Le crisi si classificano in parziali o generalizzate, e ulteriormente in semplici o complesse (a seconda della presenza o meno di perdita di coscienza) e in assenze. L’intensità della crisi dipende molto dalla porzione di corteccia coinvolta: la generalizzata (tutta la corteccia) è la più severa; la parziale ha manifestazioni che dipendono dalla subregione corticale interessata (motoria, sensitiva, ecc.).

Strategia terapeutica

  • Si preferisce sempre la monoterapia, che ha successo nel ~60% dei casi.
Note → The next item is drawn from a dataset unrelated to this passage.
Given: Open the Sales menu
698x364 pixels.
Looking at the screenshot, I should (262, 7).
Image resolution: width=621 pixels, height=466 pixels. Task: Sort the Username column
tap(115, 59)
  • Nel restante 40% (mancata risposta o effetti avversi) si passa alla politerapia, che aggiunge circa un 20% di successo → ~80% complessivo.
  • La quota residua è farmacoresistente anche con più farmaci: questi pazienti possono essere candidati a trial clinici con farmaci sperimentali oppure, se il focus epilettico è ben definito, a un intervento chirurgico.